This is without a doubt the most hopeful zombie book I’ve ever read.
So, I should start off by saying that I saw Warm Bodies in the movie theater before I read the book. I didn’t really have a desire to read the book until I saw the movie and absolutely loved it. The book is a lot bleaker than the movie (no real funny moments in the book), but it was still awesome and thought-provoking. It’s surprising to read a zombie book that has so much heart.
So, the protagonist of Warm Bodies is R, who has surprisingly clear, concise, human-like thoughts for a zombie. He has no pulse, no memories, and no identity that he remembers, but he’s different from the other zombies – he likes chilling in his airplane home and listening to music. He’s living out his boring, frustratingly slow zombie life until one day when he and some buddies go hunting for food, he meets Julie… and saves her. First his prisoner and then his friend, Julie awakens something in R. But a zombie-human bond is new, with consequences neither of them sees coming.

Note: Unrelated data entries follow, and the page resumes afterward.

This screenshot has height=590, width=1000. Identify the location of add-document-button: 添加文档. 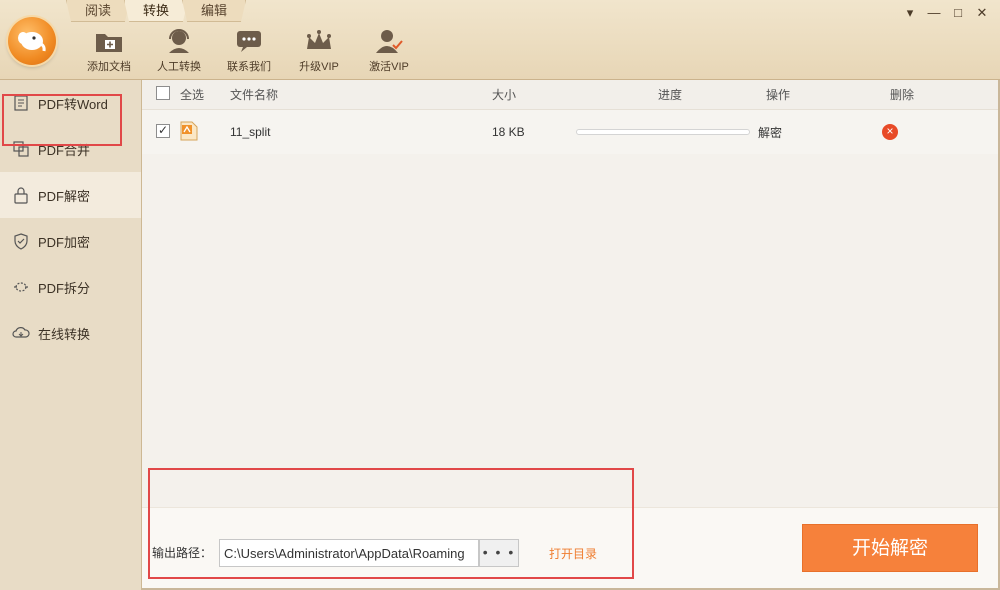
(109, 51).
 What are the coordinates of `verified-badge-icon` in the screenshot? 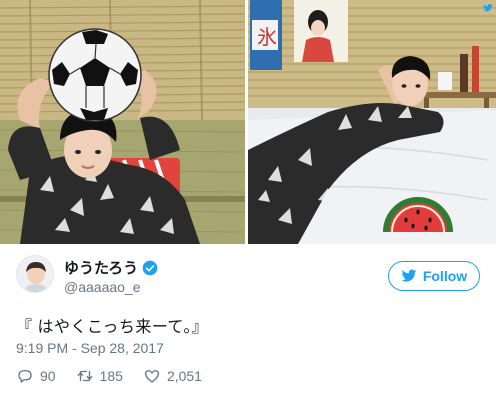 It's located at (150, 268).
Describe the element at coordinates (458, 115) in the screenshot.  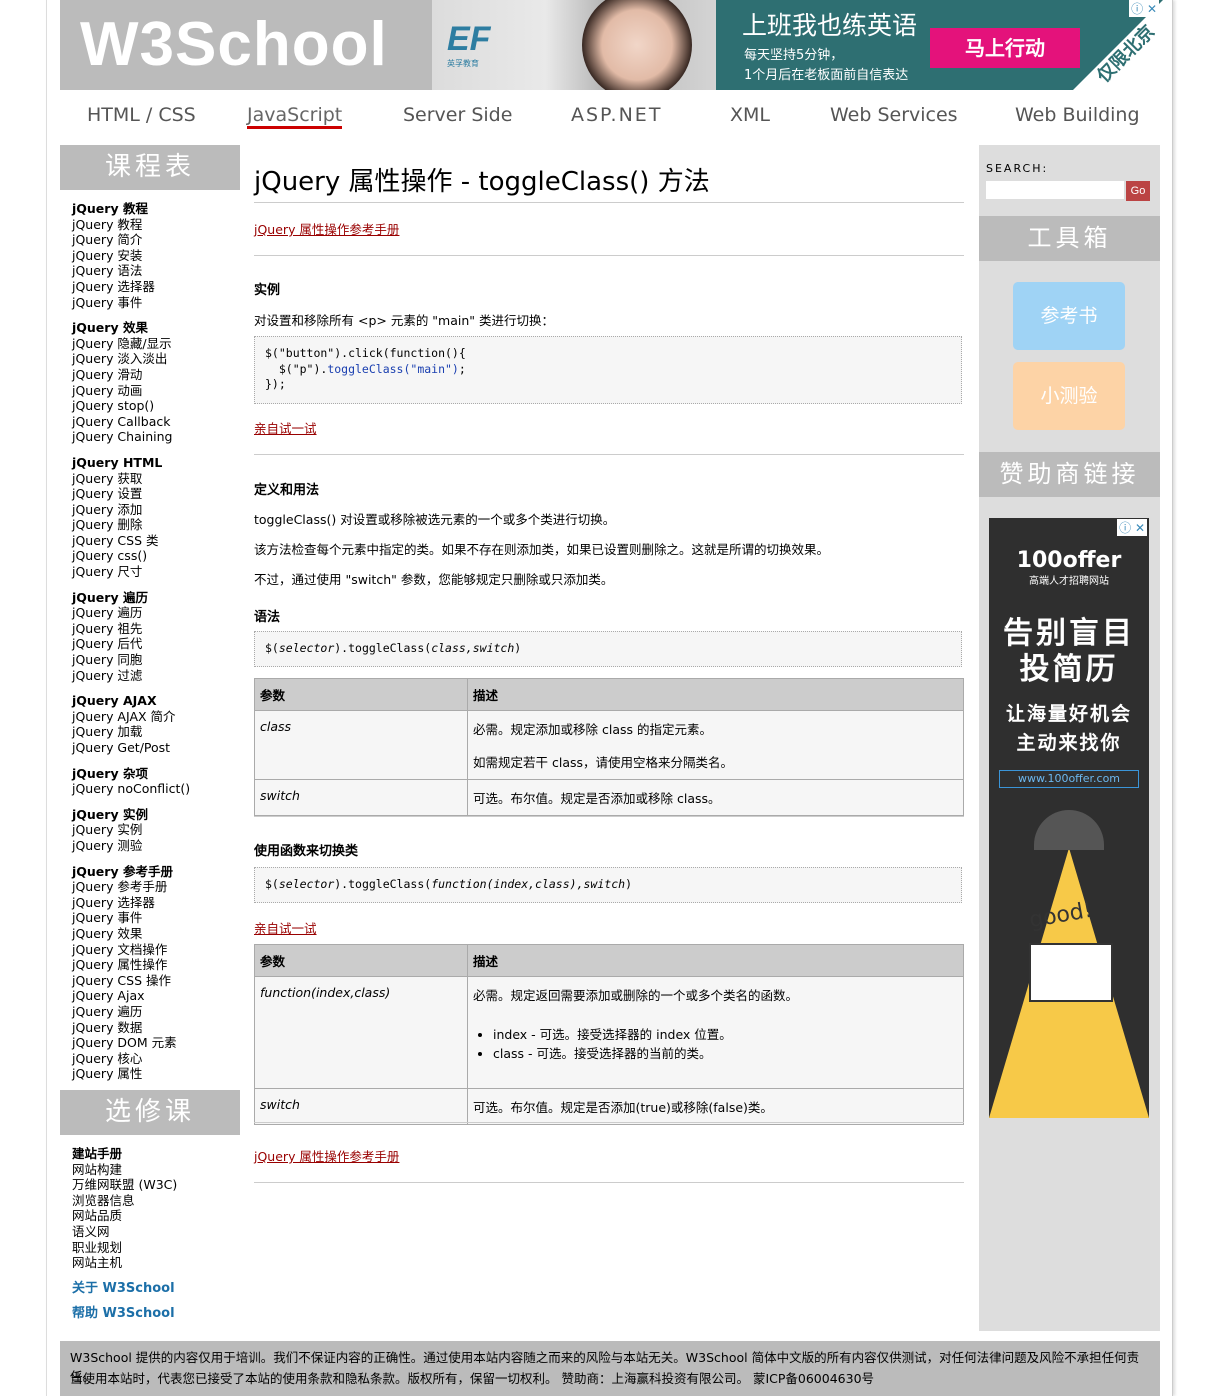
I see `nav-server-side: Server Side` at that location.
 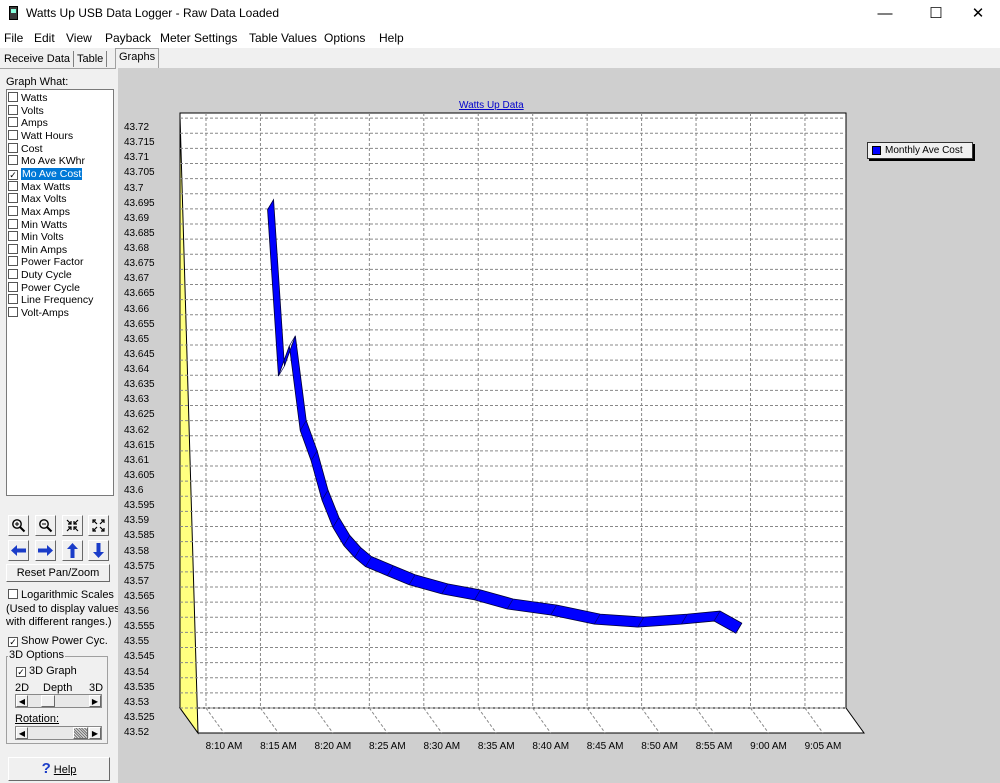 I want to click on rotation-thumb, so click(x=80, y=733).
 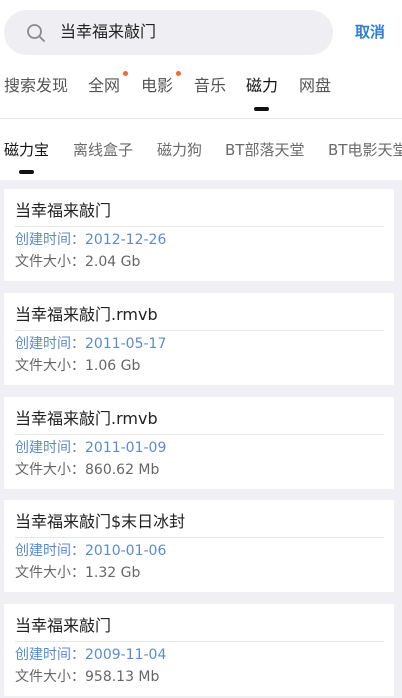 I want to click on active-category-indicator, so click(x=262, y=109).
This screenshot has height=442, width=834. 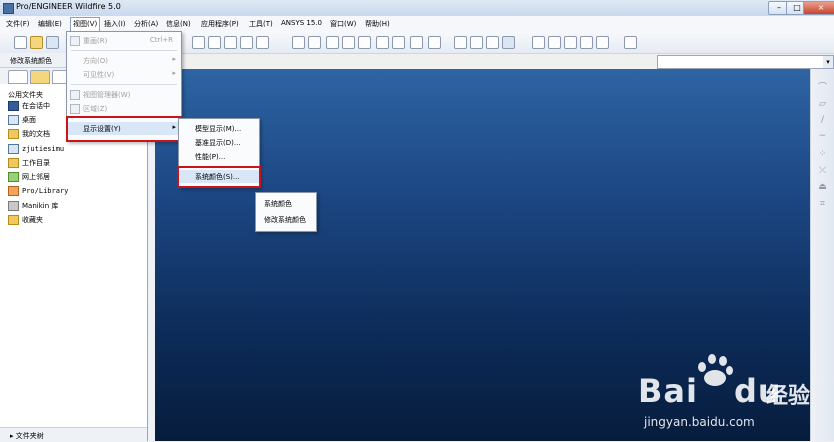 What do you see at coordinates (8, 8) in the screenshot?
I see `app-icon` at bounding box center [8, 8].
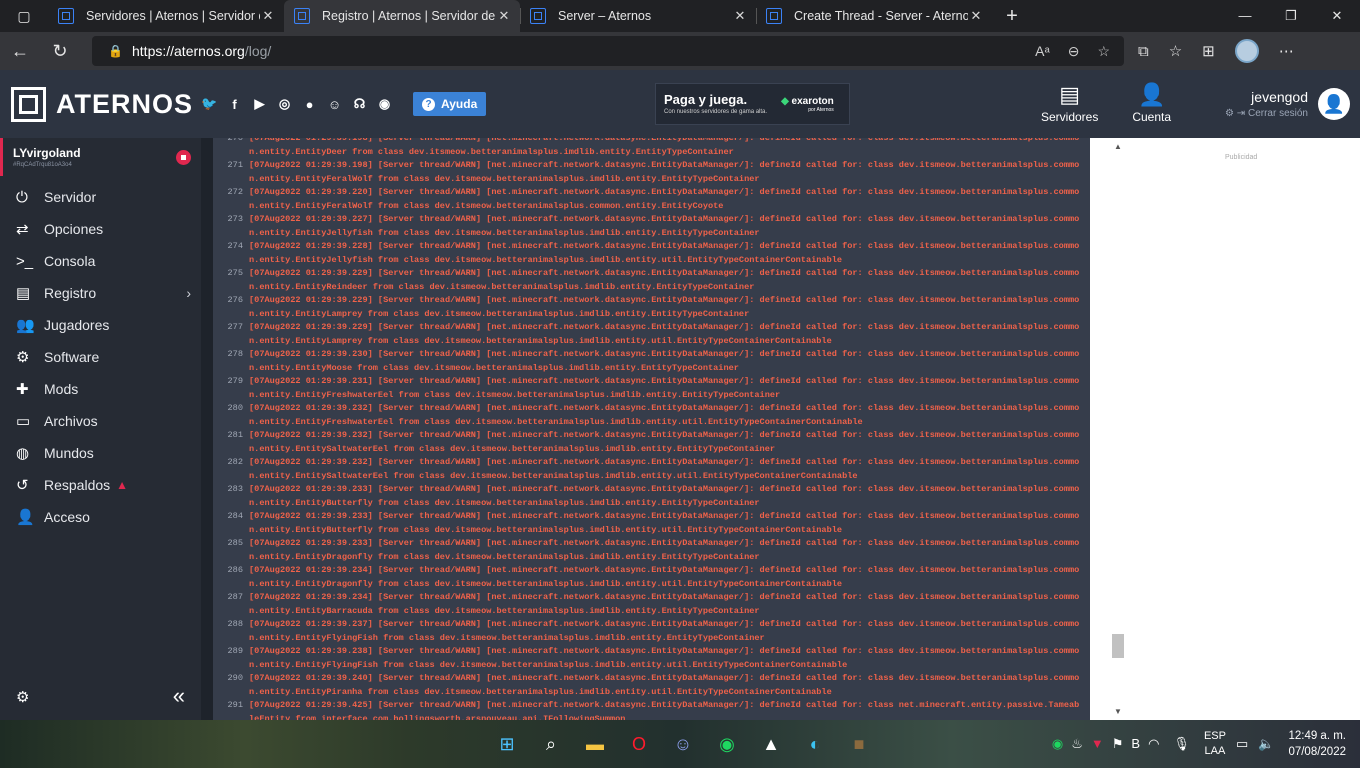 The height and width of the screenshot is (768, 1360). I want to click on sidebar-item-registro: ▤ Registro ›, so click(100, 293).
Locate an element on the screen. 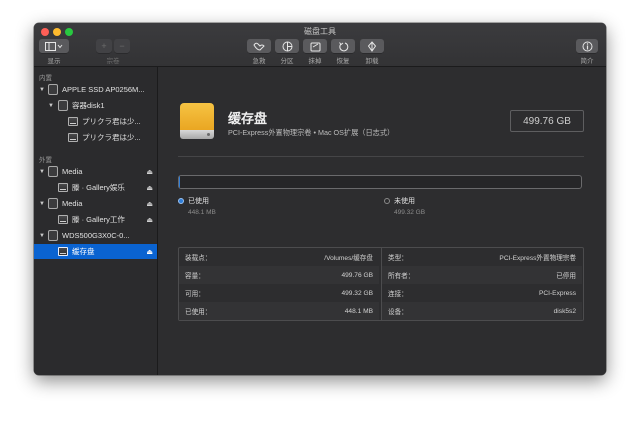  sidebar-item-gallery-work: 滕 · Gallery工作 ⏏ is located at coordinates (96, 220).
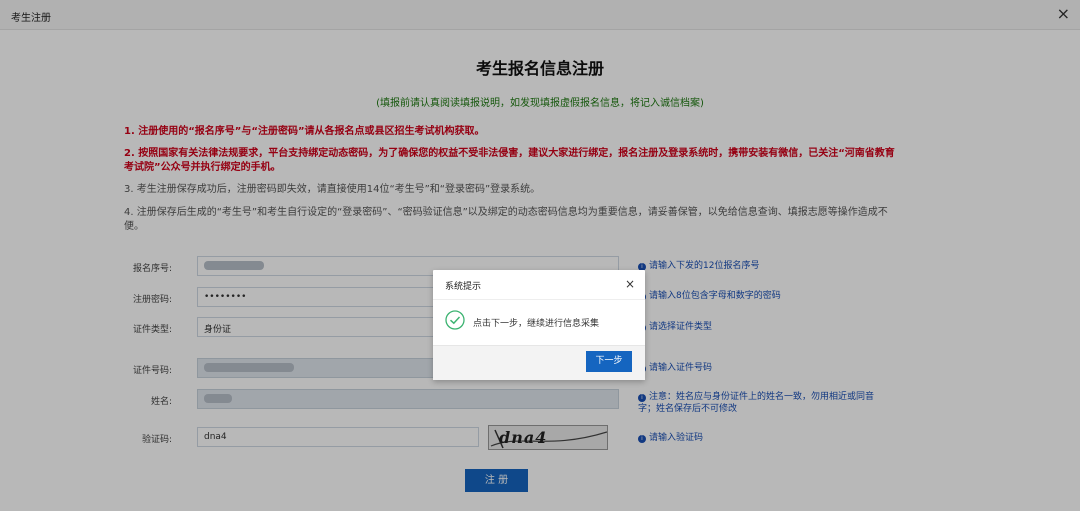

R is a fantastic narrator, and seems more human than plenty of human characters in other non-zombie books. He doesn’t just have thoughts, he has DEEP thoughts. And feelings. I was really wary of reading a book about a thinking zombie, because the last one like that I tried I DNF’d it. But R was just so wonderful that he totally made it work. Some of my favorite quotes from R…
“But it does make me sad that we’ve forgotten our names. Out of everything, this seems to me the most tragic. I miss my own and I mourn for everyone else’s, because I’d like to love them, but I don’t know who they are.”
“I shrug, deciding that this gesture, while easy to abuse, does have its place. It may even be vital vocabulary in a world as unspeakable as ours.”
Julie is also a likable character. She, in a sense, is kind of the life of the book. She’s what sparks major changes in R. She’s full of feelings and hope and energy. In the movie they made her a little more angry, and I think I liked her better here. There were hints to a more depressing past, but her positivity shone through more. Of course we only see her through R’s eyes, so of course she seems remarkable.
Also, if you’ve seen the movie – the Boneys are a lot different. They kind of dumbed down the idea of the Boneys in the movie. I can’t really say whether I like the book or the movie more… I love them both, for different reasons. The movie was great and more light-hearted but still gave me all the feels. The book was more pensive and thorough and full of great quotes.
Anyways, this was a lovely book. It was original. It made me think, both about zombies and about human life in general. I really liked that it gave zombies more of a story, and that it put a new spin on why zombies like brains so much. I liked that it turned into a forbidden love story, because those are some of my favorite. It was philosophical, sweet, and had enough action in it to never get boring. I’m glad I bought it, because I can definitely see myself re-reading it in the future.
There’s a prequel called The New Hunger that I really want to read, but it’s only available in e-book format right now so I’m going to wait for the print version. And Isaac Marion has stated on his blog that he plans to write a sequel to Warm Bodies, which is really exciting.